呉越同舟-2

更新日:2023年06月15日
孫子竹簡

 それまで戦争の勝敗は天候や運気に左右されるという考え方が根強かったのですが、孫武は戦争記録を分析・研究し、勝敗は人為によることを悟り、そのための指針を理論化し、本後世に残そうとしたのです。その内容は計篇、作戦篇、謀攻篇、形篇、勢篇、虚実篇、軍争篇、九変篇、行軍篇、地形篇、九地篇、火攻篇、用間篇の13篇からなるのですが、篇名とその順序は、1972年に中国山東省臨沂県銀雀山にある前漢時代初期の墓から『孫子』・『孫★兵法』の竹簡の双方が出土したことから判明したのです。
 竹簡の総数は約7,500枚、そのうち文字が確認できる竹簡は約5,000枚、書体は隷書に属し、前漢の文帝・景帝の頃から武帝初期に至るまでに書写されたものと推定されました。

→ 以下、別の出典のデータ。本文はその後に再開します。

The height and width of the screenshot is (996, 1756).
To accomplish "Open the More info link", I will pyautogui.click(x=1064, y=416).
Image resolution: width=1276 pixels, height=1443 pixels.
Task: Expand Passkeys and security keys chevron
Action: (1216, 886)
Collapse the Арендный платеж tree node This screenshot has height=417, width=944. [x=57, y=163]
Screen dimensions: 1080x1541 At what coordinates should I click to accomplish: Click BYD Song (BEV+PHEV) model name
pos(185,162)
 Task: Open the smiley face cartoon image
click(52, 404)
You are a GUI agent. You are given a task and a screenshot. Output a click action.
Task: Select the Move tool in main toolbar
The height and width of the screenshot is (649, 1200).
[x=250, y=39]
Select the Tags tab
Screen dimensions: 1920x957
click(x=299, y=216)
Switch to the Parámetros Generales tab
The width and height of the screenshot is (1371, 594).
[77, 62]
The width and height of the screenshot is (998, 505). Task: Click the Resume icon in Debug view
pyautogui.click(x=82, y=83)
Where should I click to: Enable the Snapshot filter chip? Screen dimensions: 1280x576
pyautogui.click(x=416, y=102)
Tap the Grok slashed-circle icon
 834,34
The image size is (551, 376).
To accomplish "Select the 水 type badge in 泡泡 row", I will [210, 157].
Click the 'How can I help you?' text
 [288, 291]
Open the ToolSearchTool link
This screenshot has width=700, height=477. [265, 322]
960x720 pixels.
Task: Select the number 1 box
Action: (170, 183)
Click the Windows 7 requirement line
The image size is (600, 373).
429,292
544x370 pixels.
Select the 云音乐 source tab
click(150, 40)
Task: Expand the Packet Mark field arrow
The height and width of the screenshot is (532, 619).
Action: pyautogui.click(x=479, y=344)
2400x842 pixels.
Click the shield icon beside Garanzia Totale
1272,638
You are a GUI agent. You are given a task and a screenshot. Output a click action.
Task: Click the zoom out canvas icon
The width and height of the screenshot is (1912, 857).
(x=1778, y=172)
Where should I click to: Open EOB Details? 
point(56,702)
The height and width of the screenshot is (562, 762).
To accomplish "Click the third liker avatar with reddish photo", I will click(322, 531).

この竹簡孫子の出土によって著者は孫武であるとほぼ確定しましたが、孫子の成立時期が紀元前134年から紀元前118年のものと推定されたり、かなりの後世の加筆が認められるなど、多くの議論の対象となっています。
 現代社会に置き換えれば、競争社会であるビジネス社会においても「呉越同舟」の場面がよく出てきます。ライバル企業同士が手を組むことによって、事業を成功させ、両社ともに大きな成果や利益を生み出すということもあります。元々のライバル会社ではあっても協力し合うことで互いの不足を補い合うことが出来たり、結果的に相性が良かったというようなケースもあります。
 チームスポーツでも同じことが言えます。日頃は仲が良くない2人が、チームの勝利ために抜群のチームワーク見せ、戦うにつれて2人の絆も深まるなどはまさに「呉越同舟」と言えるでしょう。政治の世界の「呉越同舟」だけは全くいただけません。政策が全く違う政党が選挙の時だけ協力し合うことは野合談合であり、このような政党や政治家は絶対に信用が出来ません。
 コロナ禍が続く現在、敵対同士であっても、手を携え協力して困難に立ち向かう「呉越同舟」でありたいものです。